A £1bn push on waste infrastructure is needed in the next decade if Scotland is to meet its zero waste objectives and avoid substantial fines.

According to the Scottish Environmental Services Association (SESA), the trade association representing Scotland’s waste management and secondary resources industry, failure to invest in a network of waste management infrastructure could result in EU infraction fines of up to £500,000 a day.

This week SESA launched a report, Waste to Resource: the Pathway to Zero Waste, which sets out the industry’s role in meeting the Zero Waste Plan, committing the country to recycle 70% of its waste by 2025.

In the report, SESA argues that given constraints on the public purse, it is crucial that public investment is unlocked to contribute towards an improved waste management infrastructure.

In addition, the report sets out other policy recommendations which include reducing planning risk, generating informed debate at local level and cracking down on illegal waste crime.

Speaking to stakeholders, Colin Paterson, SESA Executive Committee chairman said: “SESA supports the new Waste (Scotland) Regulations as a strong foundation for promoting green growth and reducing the carbon emissions associated with managing the economy’s waste.

“Going forward, the role of our industry is to add further value and efficiency by turning more of Scotland’s waste into high quality resources that can be returned back into the productive economy”.

According to Paterson, certainty in national policy objectives, a level playing field which allows the industry to compete fairly, and confidence that the regulations will be enforced proportionately are crucial to the successful implementation of zero waste.
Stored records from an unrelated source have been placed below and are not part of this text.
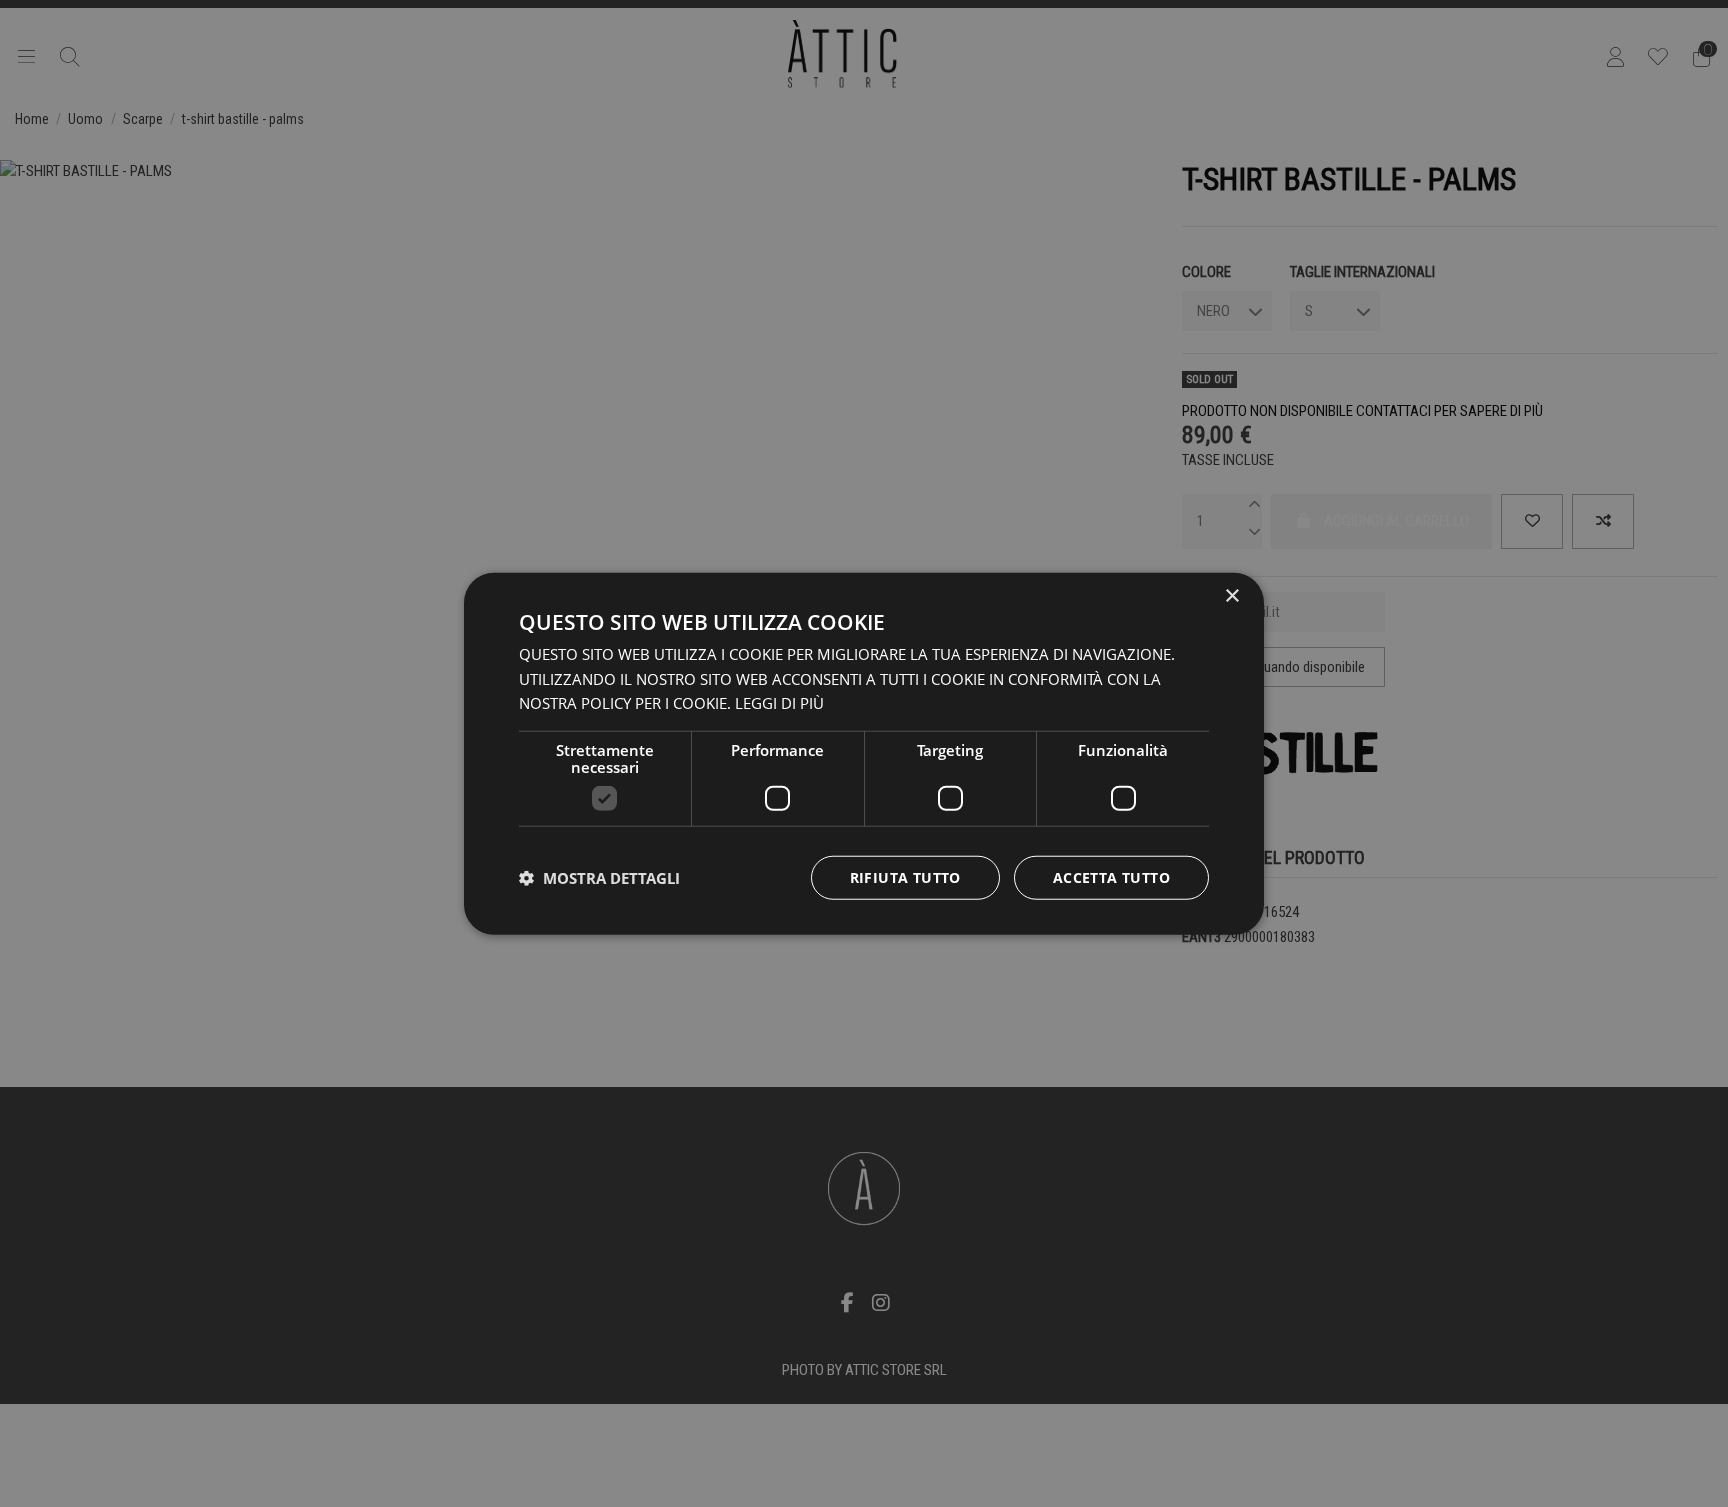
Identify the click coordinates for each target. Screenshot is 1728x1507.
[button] (599, 878)
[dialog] (864, 753)
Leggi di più (779, 703)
SESA says its members are strongly committed to reducing greenhouse gas emissions and, driven by the European Landfill Directive, have reduced the amount of waste sent to landfill by 70% over the last 15 years.

The report also says that energy from waste is an essential part of Scotland’s future energy mix because it diverts waste from landfill and can help Scotland meet its ambitious target of generating 100% of its energy from renewable sources by 2020.